This also works for matches containing words:
/\b(http:|ftp:|gopher:)/
becomes:
/\b(http:|ftp:|gopher:)|\b[^:]{7,}/
I had a gigantic regExp to parse wiki code for syntax highlighting, consisting of “|”-separated subexpressions for all existing wiki codes. Just by adding a chew-up expression I cut the execution time in half (the code is for the Wikipedia editor wikEd and I was using JavaScript under Firefox 3.5).
And what was other good material on the subject?
Hi found good contents on the blog,
i am new to regex and have one query about it.
Suppose if i have an expression (hello1) | (hello2) |(hello3)
Now on regex match i want to know which subexpression got matched, how can i get this information.
Hi.. I need to optimise the following reg exp so that it executes faster. Can anyone help? Thanks
^([\d\w]{15}[\x01]\d{12}[\x01]\d{2}(.){6}((13((0[0-9]|([1-4][0-9])|5[0-9]))|14((0[0-9]|([1-2][0-9])|30)))[0-5][0-9])801(?:.*))$
I have a general regex optimization problem – it’s unlikely anyone has a solution, but I wondered if anyone had attempted anything similar? I am posting here, because I’m not sure where else to ask?
The problem can be stated thus:
Given a known set S of possible strings, contruct the fastest executing regex that matches only a specified subset of those strings.
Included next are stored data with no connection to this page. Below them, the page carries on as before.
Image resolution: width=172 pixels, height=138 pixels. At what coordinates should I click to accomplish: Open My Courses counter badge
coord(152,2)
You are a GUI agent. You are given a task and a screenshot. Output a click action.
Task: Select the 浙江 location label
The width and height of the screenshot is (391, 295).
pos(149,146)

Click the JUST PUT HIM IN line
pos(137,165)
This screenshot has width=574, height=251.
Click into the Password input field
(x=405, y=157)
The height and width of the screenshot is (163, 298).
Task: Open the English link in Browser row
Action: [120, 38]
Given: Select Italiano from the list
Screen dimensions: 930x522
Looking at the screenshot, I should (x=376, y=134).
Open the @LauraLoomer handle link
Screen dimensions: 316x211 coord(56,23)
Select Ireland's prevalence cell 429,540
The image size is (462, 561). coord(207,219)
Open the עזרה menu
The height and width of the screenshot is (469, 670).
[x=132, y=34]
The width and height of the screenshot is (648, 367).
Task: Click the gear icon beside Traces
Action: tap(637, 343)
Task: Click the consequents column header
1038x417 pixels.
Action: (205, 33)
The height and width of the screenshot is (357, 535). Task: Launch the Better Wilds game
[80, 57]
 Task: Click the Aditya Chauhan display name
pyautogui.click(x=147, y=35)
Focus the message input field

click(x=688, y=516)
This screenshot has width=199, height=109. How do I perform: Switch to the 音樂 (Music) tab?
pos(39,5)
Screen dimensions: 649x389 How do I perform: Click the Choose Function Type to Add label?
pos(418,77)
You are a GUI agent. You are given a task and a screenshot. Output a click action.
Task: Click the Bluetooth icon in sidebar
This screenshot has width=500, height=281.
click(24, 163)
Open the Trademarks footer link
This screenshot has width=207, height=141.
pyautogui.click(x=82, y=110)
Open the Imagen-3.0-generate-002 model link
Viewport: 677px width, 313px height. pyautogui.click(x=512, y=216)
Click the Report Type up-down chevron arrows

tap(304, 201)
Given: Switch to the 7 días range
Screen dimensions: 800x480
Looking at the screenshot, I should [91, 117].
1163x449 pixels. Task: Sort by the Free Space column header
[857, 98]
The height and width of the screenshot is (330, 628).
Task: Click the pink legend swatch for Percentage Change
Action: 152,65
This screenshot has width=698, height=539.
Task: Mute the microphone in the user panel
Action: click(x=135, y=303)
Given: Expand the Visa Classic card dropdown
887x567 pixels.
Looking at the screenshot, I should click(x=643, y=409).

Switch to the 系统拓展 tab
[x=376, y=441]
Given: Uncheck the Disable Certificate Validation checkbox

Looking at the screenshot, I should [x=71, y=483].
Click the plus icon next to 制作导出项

Note – it’s okay for the regex to match strings that are outside of S – we only care about the function of the regex in the domain of S.
For example, for the set of strings {“fish”, “moose”, “fishes”, “cat”, “wishes”, “poultry”, “sardines”} what is the fastest executing regex that will match only {“fish”, “fishes”, “sardines”} but none of the others in the set?
For small sets a regex would probably not out-perform a direct check against the subset, but for filtering a large set of thousands of known possible strings it would probably be much faster to use a regex.